* Instructions for the task
Print out the records in full, keeping each word unchanged.

* Available data
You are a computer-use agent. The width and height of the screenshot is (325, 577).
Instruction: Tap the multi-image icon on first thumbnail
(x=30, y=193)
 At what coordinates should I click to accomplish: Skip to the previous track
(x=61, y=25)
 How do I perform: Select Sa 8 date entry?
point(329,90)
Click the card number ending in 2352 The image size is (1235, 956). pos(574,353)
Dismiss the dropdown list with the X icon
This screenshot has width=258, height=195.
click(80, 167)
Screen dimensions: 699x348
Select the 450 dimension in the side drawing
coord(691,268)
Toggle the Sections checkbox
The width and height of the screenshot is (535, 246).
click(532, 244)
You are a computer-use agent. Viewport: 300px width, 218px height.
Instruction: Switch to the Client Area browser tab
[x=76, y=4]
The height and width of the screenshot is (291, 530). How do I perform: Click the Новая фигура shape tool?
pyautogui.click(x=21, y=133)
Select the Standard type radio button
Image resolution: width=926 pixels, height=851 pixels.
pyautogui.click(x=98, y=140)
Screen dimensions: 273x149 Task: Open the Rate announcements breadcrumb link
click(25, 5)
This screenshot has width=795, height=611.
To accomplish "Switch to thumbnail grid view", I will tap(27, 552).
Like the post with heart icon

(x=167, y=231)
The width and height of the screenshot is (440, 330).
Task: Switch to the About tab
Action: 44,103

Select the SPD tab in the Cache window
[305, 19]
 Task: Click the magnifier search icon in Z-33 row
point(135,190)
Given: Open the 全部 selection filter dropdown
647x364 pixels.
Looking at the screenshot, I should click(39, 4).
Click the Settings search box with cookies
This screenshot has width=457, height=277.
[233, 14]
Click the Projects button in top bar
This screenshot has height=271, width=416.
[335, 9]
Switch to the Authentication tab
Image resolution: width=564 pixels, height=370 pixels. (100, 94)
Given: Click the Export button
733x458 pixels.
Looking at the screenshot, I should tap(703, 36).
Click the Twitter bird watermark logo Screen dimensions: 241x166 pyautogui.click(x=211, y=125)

* Response below
You are a computer-use agent. The width and height of the screenshot is (325, 577).
Instruction: Tap the multi-image icon on first thumbnail
(x=30, y=193)
 At what coordinates should I click to accomplish: Skip to the previous track
(x=61, y=25)
 How do I perform: Select Sa 8 date entry?
point(329,90)
Click the card number ending in 2352 The image size is (1235, 956). pos(574,353)
Dismiss the dropdown list with the X icon
This screenshot has width=258, height=195.
click(80, 167)
Screen dimensions: 699x348
Select the 450 dimension in the side drawing
coord(691,268)
Toggle the Sections checkbox
The width and height of the screenshot is (535, 246).
click(532, 244)
You are a computer-use agent. Viewport: 300px width, 218px height.
Instruction: Switch to the Client Area browser tab
[x=76, y=4]
The height and width of the screenshot is (291, 530). How do I perform: Click the Новая фигура shape tool?
pyautogui.click(x=21, y=133)
Select the Standard type radio button
Image resolution: width=926 pixels, height=851 pixels.
pyautogui.click(x=98, y=140)
Screen dimensions: 273x149 Task: Open the Rate announcements breadcrumb link
click(25, 5)
This screenshot has width=795, height=611.
To accomplish "Switch to thumbnail grid view", I will tap(27, 552).
Like the post with heart icon

(x=167, y=231)
The width and height of the screenshot is (440, 330).
Task: Switch to the About tab
Action: 44,103

Select the SPD tab in the Cache window
[305, 19]
 Task: Click the magnifier search icon in Z-33 row
point(135,190)
Given: Open the 全部 selection filter dropdown
647x364 pixels.
Looking at the screenshot, I should click(39, 4).
Click the Settings search box with cookies
This screenshot has width=457, height=277.
[233, 14]
Click the Projects button in top bar
This screenshot has height=271, width=416.
[335, 9]
Switch to the Authentication tab
Image resolution: width=564 pixels, height=370 pixels. (100, 94)
Given: Click the Export button
733x458 pixels.
Looking at the screenshot, I should tap(703, 36).
Click the Twitter bird watermark logo Screen dimensions: 241x166 pyautogui.click(x=211, y=125)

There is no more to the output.